[Source data]
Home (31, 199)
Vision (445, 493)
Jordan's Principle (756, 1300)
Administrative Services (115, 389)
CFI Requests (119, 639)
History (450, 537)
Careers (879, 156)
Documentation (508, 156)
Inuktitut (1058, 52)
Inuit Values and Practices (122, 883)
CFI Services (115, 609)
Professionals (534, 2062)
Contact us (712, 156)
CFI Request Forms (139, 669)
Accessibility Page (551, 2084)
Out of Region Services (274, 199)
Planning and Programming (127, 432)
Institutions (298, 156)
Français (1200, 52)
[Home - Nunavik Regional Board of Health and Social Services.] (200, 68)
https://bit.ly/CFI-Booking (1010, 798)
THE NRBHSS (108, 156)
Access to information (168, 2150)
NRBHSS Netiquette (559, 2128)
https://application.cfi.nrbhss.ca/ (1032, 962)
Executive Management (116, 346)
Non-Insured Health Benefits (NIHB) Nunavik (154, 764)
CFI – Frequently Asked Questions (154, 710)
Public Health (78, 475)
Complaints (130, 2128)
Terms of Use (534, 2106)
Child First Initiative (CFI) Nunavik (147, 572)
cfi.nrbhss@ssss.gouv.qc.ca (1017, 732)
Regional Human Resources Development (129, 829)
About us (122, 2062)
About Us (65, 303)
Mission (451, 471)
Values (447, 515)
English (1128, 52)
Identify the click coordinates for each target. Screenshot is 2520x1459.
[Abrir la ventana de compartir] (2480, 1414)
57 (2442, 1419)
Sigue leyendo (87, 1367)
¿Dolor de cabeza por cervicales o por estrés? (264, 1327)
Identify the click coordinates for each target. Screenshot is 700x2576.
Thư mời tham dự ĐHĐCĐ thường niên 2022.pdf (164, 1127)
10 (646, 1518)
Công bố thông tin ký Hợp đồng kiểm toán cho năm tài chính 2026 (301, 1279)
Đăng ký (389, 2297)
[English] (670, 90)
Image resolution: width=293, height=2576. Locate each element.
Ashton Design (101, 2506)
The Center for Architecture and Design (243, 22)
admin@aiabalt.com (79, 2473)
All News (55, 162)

__TASK ITEM__. Return all lines in the data that include the word "Home".

__WORKED SOLUTION__.
Home (31, 199)
[Home - Nunavik Regional Board of Health and Social Services.] (200, 68)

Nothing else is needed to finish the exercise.